§ **What you will do**: Your answer should be the lines below from the one holding "You are a GUI" through the one holding "Click the home view icon", copied exactly and with nothing else.

═══ Data for analysis ═══

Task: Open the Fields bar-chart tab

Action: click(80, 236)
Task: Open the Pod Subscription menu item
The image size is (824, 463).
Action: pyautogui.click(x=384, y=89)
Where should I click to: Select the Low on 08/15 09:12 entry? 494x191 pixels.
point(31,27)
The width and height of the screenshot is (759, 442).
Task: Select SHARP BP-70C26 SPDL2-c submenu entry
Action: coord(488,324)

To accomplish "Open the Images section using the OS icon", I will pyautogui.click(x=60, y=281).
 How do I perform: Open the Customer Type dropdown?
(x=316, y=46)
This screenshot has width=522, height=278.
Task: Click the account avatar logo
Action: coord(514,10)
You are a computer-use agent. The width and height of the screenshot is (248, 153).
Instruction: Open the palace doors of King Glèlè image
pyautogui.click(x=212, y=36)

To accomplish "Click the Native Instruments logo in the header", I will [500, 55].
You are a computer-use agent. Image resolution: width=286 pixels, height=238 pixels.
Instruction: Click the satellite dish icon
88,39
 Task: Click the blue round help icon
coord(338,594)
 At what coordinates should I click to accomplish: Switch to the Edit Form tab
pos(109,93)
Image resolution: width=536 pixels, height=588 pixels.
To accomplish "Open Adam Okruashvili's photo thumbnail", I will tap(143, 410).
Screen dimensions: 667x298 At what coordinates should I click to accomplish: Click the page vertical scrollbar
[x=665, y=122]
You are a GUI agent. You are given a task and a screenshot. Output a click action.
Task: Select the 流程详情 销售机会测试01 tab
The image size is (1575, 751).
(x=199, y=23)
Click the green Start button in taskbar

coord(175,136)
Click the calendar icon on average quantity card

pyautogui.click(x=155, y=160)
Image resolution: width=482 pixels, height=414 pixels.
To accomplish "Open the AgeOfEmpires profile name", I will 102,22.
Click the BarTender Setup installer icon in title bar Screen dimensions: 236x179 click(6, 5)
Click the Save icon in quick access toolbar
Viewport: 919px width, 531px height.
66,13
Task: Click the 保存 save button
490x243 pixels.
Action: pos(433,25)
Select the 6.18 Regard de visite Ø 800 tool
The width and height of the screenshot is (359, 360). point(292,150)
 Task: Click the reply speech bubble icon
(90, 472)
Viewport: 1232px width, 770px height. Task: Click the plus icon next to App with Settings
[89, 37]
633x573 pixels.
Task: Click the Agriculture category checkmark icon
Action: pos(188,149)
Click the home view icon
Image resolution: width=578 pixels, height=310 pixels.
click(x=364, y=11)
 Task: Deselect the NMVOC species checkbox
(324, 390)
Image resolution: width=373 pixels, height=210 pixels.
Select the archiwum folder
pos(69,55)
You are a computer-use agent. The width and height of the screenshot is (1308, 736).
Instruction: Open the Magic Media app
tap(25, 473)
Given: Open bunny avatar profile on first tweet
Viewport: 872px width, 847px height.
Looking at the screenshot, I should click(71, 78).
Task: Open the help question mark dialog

═══

§ **Task response**:
You are a GUI agent. You are given a task and a screenshot. Output a click action.
Task: Select the 流程详情 销售机会测试01 tab
The image size is (1575, 751).
(x=199, y=23)
Click the green Start button in taskbar

coord(175,136)
Click the calendar icon on average quantity card

pyautogui.click(x=155, y=160)
Image resolution: width=482 pixels, height=414 pixels.
To accomplish "Open the AgeOfEmpires profile name", I will 102,22.
Click the BarTender Setup installer icon in title bar Screen dimensions: 236x179 click(6, 5)
Click the Save icon in quick access toolbar
Viewport: 919px width, 531px height.
66,13
Task: Click the 保存 save button
490x243 pixels.
Action: pos(433,25)
Select the 6.18 Regard de visite Ø 800 tool
The width and height of the screenshot is (359, 360). point(292,150)
 Task: Click the reply speech bubble icon
(90, 472)
Viewport: 1232px width, 770px height. Task: Click the plus icon next to App with Settings
[89, 37]
633x573 pixels.
Task: Click the Agriculture category checkmark icon
Action: pos(188,149)
Click the home view icon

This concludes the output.